We can see our previous manual calculations using the prediction thresholds f>0.2 and f>0.5 as well as all other unique thresholds. When f>0.2 we have a true positive rate of 5/5 = 1 and a false positive rate of 3/5 = 0.6. When f>0.5 we have a true positive rate of 4/5 = 0.8 and a false positive rate of 1/5 = 0.2.

Hopefully, it should be clear that the more values we have in the upper left hand corner (high true positives and low false positives) the better our model is doing. It follows that the area under this ROC curve (AUC) will reflect the ability of the model to correctly catergorise the data, with a maximum value of 1 and minimum of 0. A value of around 0.5 is the case where the model output is doing no better than change (the dotted line), while values under 0.5 suggest that the model is performing worse than chance. Here, from visual inspection we can see that the AUC is 1 - 0.4 x 0.2 = 0.92.

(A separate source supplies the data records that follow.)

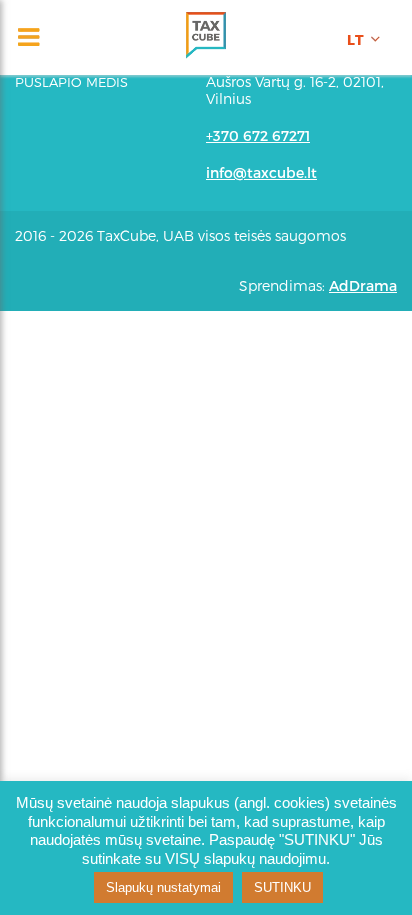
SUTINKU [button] (282, 887)
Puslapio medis (71, 82)
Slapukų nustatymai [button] (163, 887)
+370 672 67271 (258, 135)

What I previously found confusing about ROC curves is that the curve is generated for varying threshold values of `f`

. I found that labelling the threshold values on the plot for each respective true and false positive rate helped me to visualise this, but is also handy for deciding what threshold value you might like to use in a practical application of the model.

Finally, it is worth mentioning that the rate of true positives is also called sensitivity or recall and rate of false positives is also called 1 - specificity, where specificity is the rate of true negatives.